Fuente: La Derecha Diario
La soberanía de Perú sobre una de sus infraestructuras estratégicas más importantes quedó en el centro de una disputa política, judicial y geopolítica tras un fallo que limitó el control estatal sobre el megapuerto de Chancay, una instalación clave construida por una empresa del régimen chino.
La controversia comenzó el 29 de enero, cuando un tribunal peruano ordenó al organismo regulador local abstenerse de ejercer “facultades de regulación, supervisión, fiscalización y sanción” sobre el Terminal Portuario Multipropósito de Chancay, operado por la empresa estatal china Cosco Shipping.
Esta decisión judicial restringe significativamente la capacidad del Estado peruano para supervisar directamente el funcionamiento del puerto, una infraestructura estratégica ubicada en territorio nacional.
El puerto, que representa una inversión de aproximadamente 1.300 millones de dólares y es considerado uno de los proyectos logísticos más importantes de América Latina, es mayoritariamente propiedad de Cosco Shipping, una compañía estatal vinculada al régimen chino.
Su ubicación y capacidad lo convierten en un nodo clave para el comercio entre Asia y Sudamérica, lo que incrementa su valor estratégico y la relevancia del control sobre sus operaciones.
El organismo regulador peruano Ositran, encargado de supervisar la infraestructura de transporte de uso público en el país, quedó prácticamente excluido de su rol habitual en el puerto. La presidente del organismo, Verónica Zambrano, advirtió que esta situación es excepcional y sin precedentes. “(Cosco Shipping) sería la única empresa que presta servicios al público que no podría ser supervisada”, afirmó.
El gobierno peruano y las autoridades regulatorias ya anunciaron que apelarán la decisión judicial, en un intento por restablecer la supervisión estatal. La resolución podría definir quién tiene el control efectivo de una de las infraestructuras más relevantes del país.

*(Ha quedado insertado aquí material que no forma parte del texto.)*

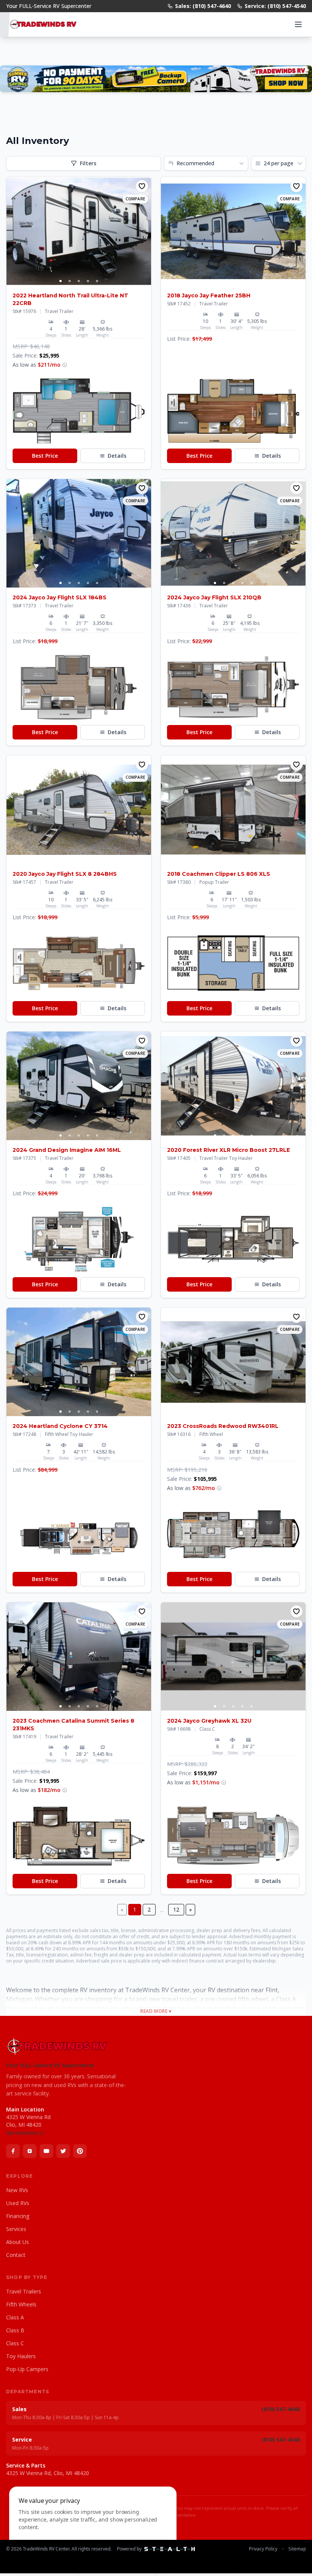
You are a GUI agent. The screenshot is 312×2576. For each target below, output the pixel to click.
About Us (17, 2241)
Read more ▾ (156, 2011)
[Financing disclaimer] (64, 364)
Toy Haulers (21, 2356)
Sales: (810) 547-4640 (203, 6)
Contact (15, 2254)
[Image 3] (78, 281)
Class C (15, 2343)
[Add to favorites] (142, 186)
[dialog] (93, 2527)
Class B (15, 2330)
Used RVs (17, 2203)
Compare (135, 198)
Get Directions (22, 2133)
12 (176, 1909)
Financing (17, 2216)
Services (16, 2229)
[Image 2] (69, 281)
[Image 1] (60, 281)
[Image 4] (87, 281)
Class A (15, 2317)
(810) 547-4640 (280, 2409)
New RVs (17, 2190)
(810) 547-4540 (280, 2439)
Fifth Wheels (21, 2304)
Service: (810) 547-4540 (275, 6)
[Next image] (145, 231)
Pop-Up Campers (27, 2369)
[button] (79, 411)
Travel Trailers (23, 2291)
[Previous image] (12, 231)
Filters (88, 163)
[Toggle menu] (298, 24)
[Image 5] (97, 281)
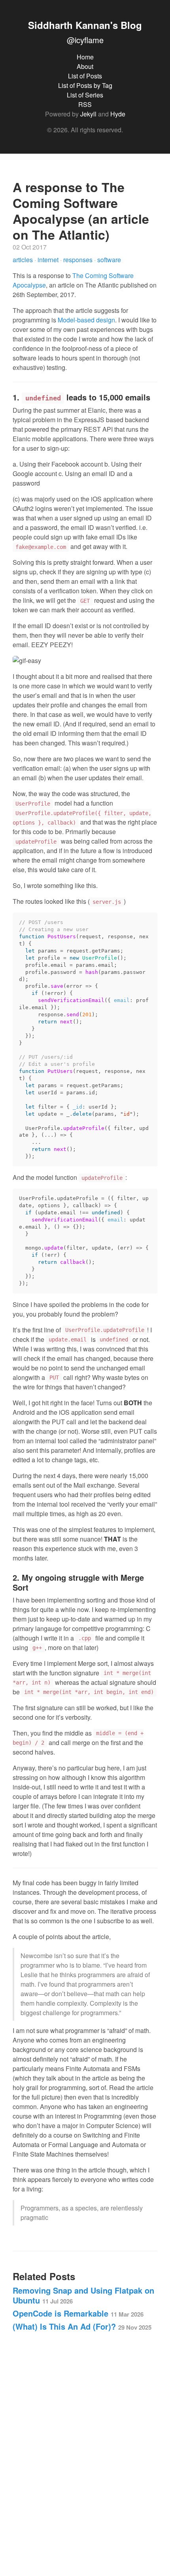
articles (23, 259)
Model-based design (86, 319)
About (85, 66)
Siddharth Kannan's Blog (85, 25)
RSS (85, 104)
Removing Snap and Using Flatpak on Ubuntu (83, 2295)
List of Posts (85, 75)
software (109, 259)
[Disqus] (85, 2449)
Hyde (117, 113)
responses (78, 259)
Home (85, 56)
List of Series (85, 94)
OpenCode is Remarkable (78, 2313)
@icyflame (85, 40)
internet (49, 259)
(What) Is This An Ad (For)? (82, 2326)
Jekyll (88, 113)
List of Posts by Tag (85, 85)
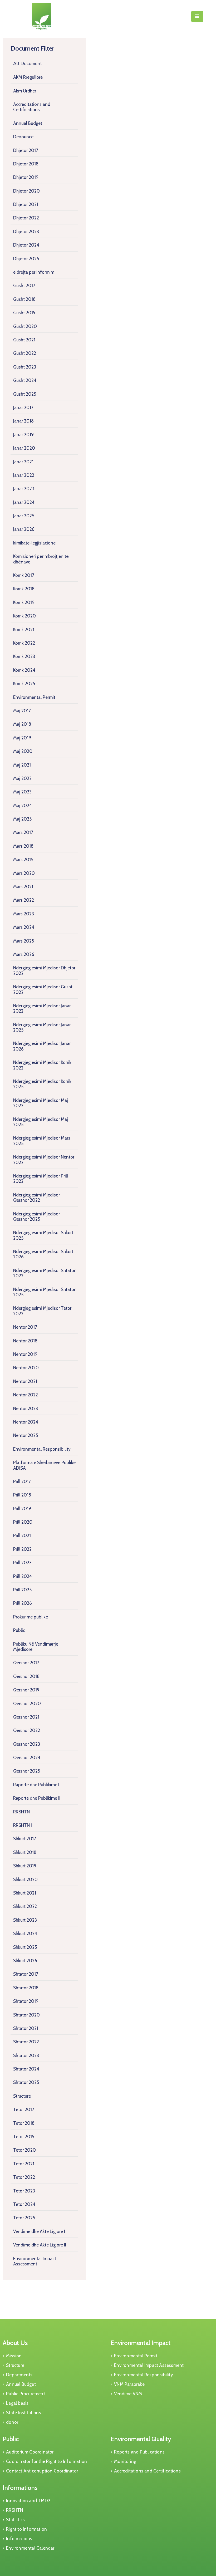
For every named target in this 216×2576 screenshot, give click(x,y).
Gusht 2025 (24, 394)
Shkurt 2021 (24, 1893)
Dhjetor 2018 (25, 163)
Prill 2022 (22, 1549)
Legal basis (17, 2403)
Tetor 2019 (24, 2136)
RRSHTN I (22, 1825)
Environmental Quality (141, 2439)
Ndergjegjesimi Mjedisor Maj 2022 (40, 1103)
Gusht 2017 (24, 285)
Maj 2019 (22, 737)
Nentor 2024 (25, 1422)
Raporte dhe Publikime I (36, 1784)
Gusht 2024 (24, 380)
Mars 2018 (23, 846)
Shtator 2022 (26, 2041)
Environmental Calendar (30, 2548)
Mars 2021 (23, 886)
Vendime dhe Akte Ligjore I (39, 2231)
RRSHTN (21, 1811)
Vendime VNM (128, 2393)
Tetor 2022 (24, 2177)
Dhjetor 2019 (25, 177)
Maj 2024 (22, 805)
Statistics (15, 2519)
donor (12, 2422)
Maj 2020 (22, 751)
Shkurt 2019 (24, 1865)
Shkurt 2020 (25, 1879)
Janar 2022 (23, 475)
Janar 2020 (24, 448)
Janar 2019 (23, 434)
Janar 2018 (23, 421)
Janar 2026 (24, 529)
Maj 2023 (22, 791)
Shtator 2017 (25, 1974)
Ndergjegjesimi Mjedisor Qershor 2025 (36, 1216)
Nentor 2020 (26, 1367)
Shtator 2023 (26, 2055)
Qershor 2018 (26, 1676)
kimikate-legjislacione (34, 543)
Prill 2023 (22, 1562)
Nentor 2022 (25, 1394)
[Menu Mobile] (197, 16)
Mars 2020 (24, 873)
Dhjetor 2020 (26, 191)
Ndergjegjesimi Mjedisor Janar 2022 (42, 1008)
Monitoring (125, 2461)
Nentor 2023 (25, 1408)
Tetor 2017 (23, 2109)
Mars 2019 (23, 859)
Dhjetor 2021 (25, 204)
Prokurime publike (30, 1617)
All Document (27, 64)
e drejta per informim (33, 272)
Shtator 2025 (26, 2082)
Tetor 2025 (24, 2217)
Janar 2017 (23, 407)
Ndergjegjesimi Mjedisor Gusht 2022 (42, 989)
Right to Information (26, 2529)
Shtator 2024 (26, 2069)
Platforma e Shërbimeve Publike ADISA (44, 1465)
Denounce (23, 136)
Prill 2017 (22, 1481)
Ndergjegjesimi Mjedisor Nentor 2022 (43, 1159)
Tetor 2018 (24, 2123)
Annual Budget (27, 123)
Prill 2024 (22, 1576)
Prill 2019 (22, 1508)
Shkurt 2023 (25, 1920)
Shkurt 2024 (25, 1933)
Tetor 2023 (24, 2191)
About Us (15, 2343)
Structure (22, 2096)
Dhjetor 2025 (26, 258)
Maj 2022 (22, 778)
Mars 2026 (23, 954)
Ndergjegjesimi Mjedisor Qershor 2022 (36, 1197)
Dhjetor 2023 (26, 231)
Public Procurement (25, 2393)
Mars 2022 (23, 900)
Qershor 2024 (26, 1757)
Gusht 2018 (24, 299)
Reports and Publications (139, 2452)
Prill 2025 (22, 1589)
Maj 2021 (22, 765)
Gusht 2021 (24, 339)
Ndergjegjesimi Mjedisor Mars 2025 (41, 1140)
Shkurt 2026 (25, 1960)
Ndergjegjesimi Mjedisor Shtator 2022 (44, 1273)
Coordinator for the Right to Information (46, 2461)
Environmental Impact (140, 2343)
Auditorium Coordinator (29, 2452)
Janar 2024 (24, 502)
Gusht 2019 (24, 312)
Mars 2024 (23, 927)
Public (19, 1630)
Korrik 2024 (24, 670)
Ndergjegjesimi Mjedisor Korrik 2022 (42, 1065)
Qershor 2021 (26, 1717)
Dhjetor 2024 (26, 245)
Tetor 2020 (24, 2150)
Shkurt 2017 (24, 1838)
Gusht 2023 (24, 367)
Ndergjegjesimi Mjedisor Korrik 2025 (42, 1084)
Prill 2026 (22, 1603)
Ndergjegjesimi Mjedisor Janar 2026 (42, 1046)
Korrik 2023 (24, 656)
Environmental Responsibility (42, 1449)
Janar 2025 (23, 515)
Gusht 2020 (25, 326)
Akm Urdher (24, 91)
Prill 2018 (22, 1495)
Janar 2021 (23, 461)
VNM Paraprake (129, 2384)
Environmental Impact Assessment (34, 2261)
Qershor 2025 (26, 1771)
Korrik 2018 (24, 588)
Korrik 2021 (23, 629)
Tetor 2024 (24, 2204)
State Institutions (23, 2412)
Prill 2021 (22, 1535)
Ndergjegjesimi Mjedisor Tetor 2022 (42, 1311)
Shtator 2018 (25, 1987)
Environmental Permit (34, 697)
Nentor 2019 (25, 1354)
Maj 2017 (22, 710)
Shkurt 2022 (25, 1906)
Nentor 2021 (25, 1381)
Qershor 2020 (27, 1703)
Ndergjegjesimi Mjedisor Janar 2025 (42, 1027)
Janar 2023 (23, 488)
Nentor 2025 (25, 1435)
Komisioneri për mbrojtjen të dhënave (41, 559)
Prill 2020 (22, 1522)
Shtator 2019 (25, 2001)
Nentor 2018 (25, 1340)
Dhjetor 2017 (25, 150)
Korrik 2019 (24, 602)
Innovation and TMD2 (28, 2500)
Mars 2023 (23, 913)
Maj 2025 (22, 819)
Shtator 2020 (26, 2015)
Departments (19, 2374)
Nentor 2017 (25, 1327)
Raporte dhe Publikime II (36, 1798)
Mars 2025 (23, 941)
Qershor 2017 (26, 1662)
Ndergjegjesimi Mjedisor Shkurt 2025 (43, 1235)
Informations (20, 2487)
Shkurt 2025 (25, 1947)
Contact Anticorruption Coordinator (42, 2471)
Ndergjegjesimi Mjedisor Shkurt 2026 (43, 1254)
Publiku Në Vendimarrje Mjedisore (35, 1646)
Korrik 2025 (24, 683)
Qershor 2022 (26, 1730)
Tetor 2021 (23, 2163)
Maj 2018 (22, 724)
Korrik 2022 (24, 643)
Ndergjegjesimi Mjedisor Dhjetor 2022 (44, 970)
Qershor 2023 (26, 1744)
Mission (14, 2355)
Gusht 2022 (24, 353)
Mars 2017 (23, 832)
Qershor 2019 (26, 1689)
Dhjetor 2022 (26, 217)
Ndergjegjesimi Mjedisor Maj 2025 (40, 1122)
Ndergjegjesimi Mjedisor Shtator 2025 (44, 1292)
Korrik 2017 (23, 575)
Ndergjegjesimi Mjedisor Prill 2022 (40, 1178)
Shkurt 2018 (24, 1852)
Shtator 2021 (25, 2028)
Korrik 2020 (24, 616)
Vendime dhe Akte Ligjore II (39, 2245)
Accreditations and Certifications (31, 107)
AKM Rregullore (28, 77)
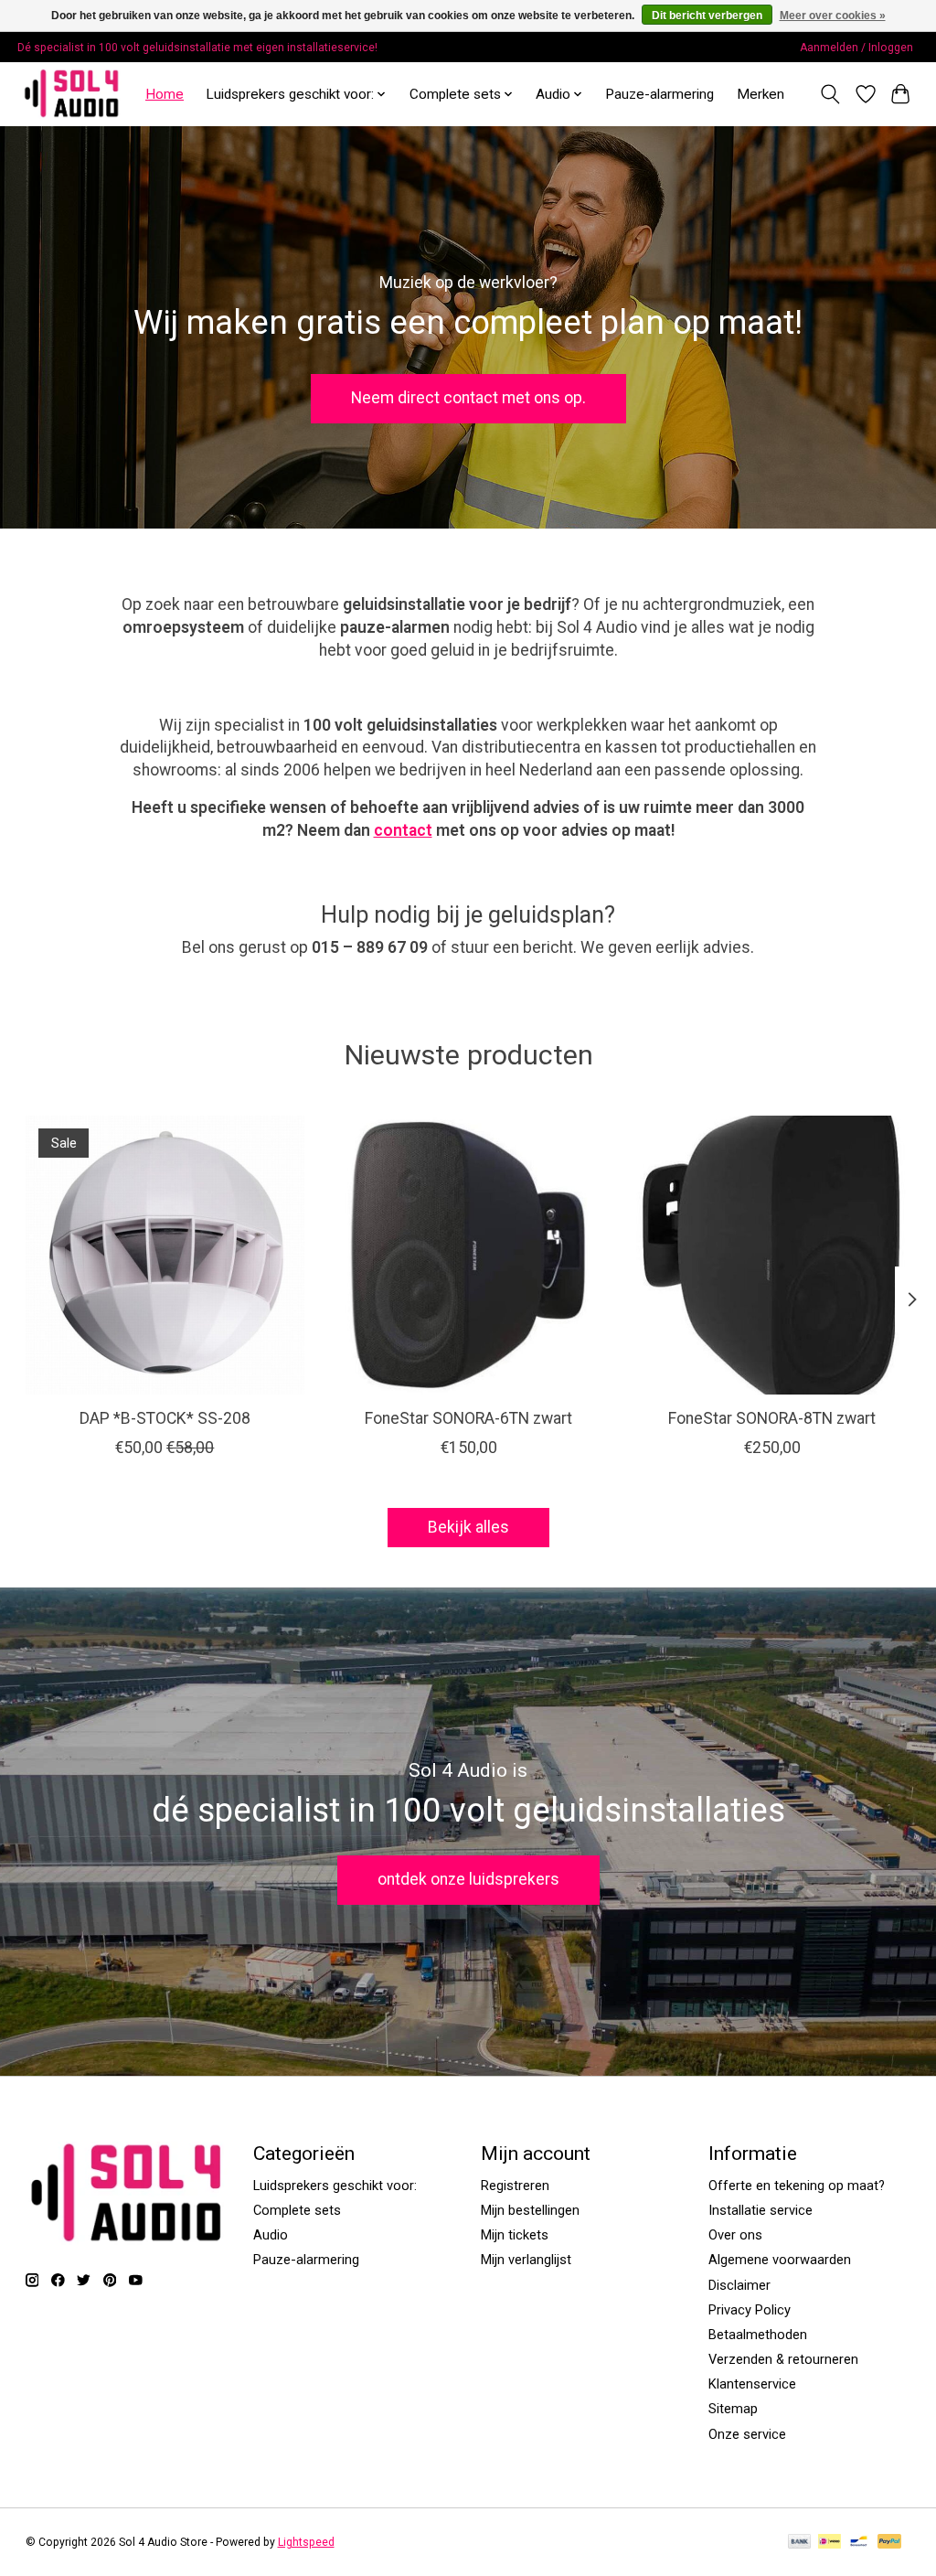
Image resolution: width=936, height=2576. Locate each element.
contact (403, 830)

El comunicado de Estados Unidos
En medio de la polémica, el Gobierno de Donald Trump expresó su preocupación por el riesgo de que Perú pierda control sobre la infraestructura estratégica. La advertencia fue difundida oficialmente la Oficina del Hemisferio Occidental del Departamento de Estado de Estados Unidos, que cuestionó la situación generada en torno a la administración del puerto.
“Preocupados por los últimos informes de que Perú podría verse impotente para supervisar Chancay, uno de sus puertos más grandes, que está bajo la jurisdicción de propietarios chinos depredadores”, publicó el organismo en un comunicado difundido en inglés y español a través de la red social X.
El mensaje oficial también remarcó el respaldo estadounidense a la soberanía peruana sobre sus propias instalaciones estratégicas y advirtió sobre las implicancias geopolíticas de este tipo de inversiones. Según el comunicado, «Estados Unidos apoya el derecho soberano de Perú a supervisar infraestructura crítica en su propio territorio. Que esto sirva de advertencia para la región y el mundo: el dinero barato chino cuesta soberanía«.